Work to be completed: Read through the entries below and return each line with the word "page".
═══ Supplied records
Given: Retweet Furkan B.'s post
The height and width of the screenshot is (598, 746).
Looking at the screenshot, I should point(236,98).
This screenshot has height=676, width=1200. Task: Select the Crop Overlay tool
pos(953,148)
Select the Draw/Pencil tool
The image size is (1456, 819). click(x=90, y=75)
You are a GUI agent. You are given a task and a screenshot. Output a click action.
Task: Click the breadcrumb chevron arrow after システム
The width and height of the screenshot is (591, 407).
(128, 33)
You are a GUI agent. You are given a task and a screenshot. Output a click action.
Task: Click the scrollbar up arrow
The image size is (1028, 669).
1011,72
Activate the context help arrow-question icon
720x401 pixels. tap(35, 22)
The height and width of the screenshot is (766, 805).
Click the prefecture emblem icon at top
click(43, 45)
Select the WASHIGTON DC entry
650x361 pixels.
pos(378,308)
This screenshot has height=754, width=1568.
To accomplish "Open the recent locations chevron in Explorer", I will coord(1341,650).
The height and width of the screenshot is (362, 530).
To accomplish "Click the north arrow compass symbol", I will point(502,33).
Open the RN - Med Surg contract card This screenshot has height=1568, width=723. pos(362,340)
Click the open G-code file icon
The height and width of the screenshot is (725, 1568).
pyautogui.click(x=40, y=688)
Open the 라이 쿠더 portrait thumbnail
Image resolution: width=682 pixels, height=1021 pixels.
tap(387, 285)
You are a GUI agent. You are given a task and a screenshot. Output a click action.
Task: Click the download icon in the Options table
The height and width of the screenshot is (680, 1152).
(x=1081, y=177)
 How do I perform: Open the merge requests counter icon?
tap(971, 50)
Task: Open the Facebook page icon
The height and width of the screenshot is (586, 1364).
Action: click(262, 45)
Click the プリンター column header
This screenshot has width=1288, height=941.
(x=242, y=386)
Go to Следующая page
══════
Response area:
Task: Open the Facebook page icon
Go to Следующая page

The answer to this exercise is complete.